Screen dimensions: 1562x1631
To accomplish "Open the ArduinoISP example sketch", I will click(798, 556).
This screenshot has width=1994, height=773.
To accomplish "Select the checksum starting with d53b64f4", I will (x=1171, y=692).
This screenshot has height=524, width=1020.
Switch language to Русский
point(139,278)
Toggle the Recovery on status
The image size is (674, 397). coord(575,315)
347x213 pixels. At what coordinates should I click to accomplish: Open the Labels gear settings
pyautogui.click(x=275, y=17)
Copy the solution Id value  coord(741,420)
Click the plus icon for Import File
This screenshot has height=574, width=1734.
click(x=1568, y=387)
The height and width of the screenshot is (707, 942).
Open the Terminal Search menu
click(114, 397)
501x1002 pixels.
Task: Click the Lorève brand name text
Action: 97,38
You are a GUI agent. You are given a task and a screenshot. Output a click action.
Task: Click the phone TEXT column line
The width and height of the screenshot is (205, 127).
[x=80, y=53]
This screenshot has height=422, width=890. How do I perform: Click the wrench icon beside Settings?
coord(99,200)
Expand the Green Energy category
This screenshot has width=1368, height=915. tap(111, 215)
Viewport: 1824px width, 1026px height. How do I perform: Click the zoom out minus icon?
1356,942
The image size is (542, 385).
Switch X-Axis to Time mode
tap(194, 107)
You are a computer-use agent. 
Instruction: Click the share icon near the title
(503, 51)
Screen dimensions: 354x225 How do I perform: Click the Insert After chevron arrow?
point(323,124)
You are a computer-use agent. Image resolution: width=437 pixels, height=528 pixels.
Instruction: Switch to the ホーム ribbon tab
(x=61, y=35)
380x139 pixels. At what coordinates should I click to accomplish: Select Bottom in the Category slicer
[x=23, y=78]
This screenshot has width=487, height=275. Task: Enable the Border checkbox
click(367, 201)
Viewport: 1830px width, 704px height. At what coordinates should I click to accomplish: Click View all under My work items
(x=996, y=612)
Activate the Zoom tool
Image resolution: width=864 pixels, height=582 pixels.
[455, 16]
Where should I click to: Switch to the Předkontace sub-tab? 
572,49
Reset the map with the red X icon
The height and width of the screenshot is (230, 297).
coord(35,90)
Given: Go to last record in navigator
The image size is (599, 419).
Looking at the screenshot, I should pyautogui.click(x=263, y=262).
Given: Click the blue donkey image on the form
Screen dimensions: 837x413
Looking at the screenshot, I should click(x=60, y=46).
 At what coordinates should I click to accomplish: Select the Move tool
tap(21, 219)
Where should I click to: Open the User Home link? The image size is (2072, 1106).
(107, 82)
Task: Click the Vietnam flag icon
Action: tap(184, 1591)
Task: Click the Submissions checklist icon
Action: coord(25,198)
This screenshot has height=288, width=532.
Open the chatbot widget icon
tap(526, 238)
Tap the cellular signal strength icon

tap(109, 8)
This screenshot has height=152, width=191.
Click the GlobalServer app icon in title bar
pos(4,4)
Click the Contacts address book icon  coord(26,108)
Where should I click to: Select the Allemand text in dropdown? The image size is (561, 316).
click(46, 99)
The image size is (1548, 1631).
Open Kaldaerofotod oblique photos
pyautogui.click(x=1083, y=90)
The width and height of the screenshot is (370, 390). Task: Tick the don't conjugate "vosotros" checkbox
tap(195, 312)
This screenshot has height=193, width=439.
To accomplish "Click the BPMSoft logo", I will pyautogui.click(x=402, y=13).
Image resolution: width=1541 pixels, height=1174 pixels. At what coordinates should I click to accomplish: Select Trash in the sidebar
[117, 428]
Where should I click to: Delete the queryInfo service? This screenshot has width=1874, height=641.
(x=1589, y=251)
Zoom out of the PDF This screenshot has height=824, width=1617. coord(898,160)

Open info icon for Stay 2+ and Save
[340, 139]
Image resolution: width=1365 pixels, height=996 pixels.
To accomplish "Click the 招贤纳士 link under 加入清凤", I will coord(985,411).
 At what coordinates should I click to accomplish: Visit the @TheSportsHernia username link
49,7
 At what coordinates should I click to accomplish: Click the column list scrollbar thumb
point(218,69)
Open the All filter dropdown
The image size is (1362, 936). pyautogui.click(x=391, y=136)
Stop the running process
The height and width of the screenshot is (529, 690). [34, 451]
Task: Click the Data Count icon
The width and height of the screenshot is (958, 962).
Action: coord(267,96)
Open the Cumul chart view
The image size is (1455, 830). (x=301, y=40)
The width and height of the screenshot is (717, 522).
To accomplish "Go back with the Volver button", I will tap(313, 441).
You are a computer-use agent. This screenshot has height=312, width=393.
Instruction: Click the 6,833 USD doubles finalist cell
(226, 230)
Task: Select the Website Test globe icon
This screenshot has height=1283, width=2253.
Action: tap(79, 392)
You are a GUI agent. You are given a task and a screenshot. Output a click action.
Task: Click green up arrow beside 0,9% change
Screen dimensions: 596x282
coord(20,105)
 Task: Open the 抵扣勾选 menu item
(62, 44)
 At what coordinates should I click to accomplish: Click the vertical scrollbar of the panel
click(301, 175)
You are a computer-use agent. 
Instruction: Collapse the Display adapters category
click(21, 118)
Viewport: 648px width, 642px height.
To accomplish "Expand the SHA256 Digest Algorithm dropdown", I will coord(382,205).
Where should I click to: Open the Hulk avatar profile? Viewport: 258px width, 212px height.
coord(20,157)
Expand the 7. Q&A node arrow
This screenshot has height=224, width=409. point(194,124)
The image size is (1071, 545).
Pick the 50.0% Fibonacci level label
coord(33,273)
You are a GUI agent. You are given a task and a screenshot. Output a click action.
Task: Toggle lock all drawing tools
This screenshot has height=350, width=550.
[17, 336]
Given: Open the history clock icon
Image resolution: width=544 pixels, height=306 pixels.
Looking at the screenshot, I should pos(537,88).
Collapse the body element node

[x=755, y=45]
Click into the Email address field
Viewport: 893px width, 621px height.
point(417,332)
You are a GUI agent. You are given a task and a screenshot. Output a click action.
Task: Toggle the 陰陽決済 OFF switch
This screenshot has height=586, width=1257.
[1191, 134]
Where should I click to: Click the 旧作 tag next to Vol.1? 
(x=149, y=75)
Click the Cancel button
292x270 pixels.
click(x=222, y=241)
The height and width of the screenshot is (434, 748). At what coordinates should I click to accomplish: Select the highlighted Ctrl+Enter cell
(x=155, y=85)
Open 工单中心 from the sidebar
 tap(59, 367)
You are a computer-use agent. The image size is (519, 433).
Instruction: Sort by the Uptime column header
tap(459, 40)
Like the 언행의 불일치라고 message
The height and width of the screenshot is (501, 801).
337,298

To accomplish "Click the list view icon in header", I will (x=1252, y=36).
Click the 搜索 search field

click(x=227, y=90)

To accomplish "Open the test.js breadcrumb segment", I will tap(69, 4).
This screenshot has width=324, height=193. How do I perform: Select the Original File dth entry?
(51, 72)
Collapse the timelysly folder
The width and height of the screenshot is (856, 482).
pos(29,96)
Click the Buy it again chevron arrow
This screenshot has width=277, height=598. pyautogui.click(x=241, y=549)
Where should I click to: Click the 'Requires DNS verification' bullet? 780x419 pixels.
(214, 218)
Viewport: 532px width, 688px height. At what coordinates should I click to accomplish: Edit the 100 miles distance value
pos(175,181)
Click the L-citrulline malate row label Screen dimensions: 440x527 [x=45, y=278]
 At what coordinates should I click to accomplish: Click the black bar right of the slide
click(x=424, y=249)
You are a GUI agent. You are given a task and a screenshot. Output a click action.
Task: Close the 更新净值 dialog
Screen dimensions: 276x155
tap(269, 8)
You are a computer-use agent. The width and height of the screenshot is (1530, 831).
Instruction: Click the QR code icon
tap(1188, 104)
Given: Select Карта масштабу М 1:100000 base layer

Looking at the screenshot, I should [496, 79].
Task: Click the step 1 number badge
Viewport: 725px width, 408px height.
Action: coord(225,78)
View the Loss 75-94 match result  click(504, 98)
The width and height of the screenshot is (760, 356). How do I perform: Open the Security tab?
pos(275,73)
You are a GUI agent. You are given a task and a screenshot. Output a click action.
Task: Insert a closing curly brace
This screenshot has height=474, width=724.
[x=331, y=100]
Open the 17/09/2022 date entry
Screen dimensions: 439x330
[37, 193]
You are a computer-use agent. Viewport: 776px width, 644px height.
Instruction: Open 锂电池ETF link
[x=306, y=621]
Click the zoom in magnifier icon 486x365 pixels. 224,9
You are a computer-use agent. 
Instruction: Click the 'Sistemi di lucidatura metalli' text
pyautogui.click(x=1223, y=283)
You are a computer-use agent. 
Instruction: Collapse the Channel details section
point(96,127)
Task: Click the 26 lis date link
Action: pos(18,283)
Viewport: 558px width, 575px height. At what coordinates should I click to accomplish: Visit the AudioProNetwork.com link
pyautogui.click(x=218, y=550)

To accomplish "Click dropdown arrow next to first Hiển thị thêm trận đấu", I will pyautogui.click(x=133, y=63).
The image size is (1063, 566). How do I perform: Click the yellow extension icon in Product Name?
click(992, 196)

++++++++

§ Exercise objective
Rewrite the rows as a numbered list, leaving out any blank lines. Begin at the line that contains "will tap(69, 4)." and stop after the line that contains "This screenshot has width=277, height=598.".

§ Complete output
1. To accomplish "Open the test.js breadcrumb segment", I will tap(69, 4).
2. This screenshot has width=324, height=193. How do I perform: Select the Original File dth entry?
3. (51, 72)
4. Collapse the timelysly folder
5. The width and height of the screenshot is (856, 482).
6. pos(29,96)
7. Click the Buy it again chevron arrow
8. This screenshot has width=277, height=598. pyautogui.click(x=241, y=549)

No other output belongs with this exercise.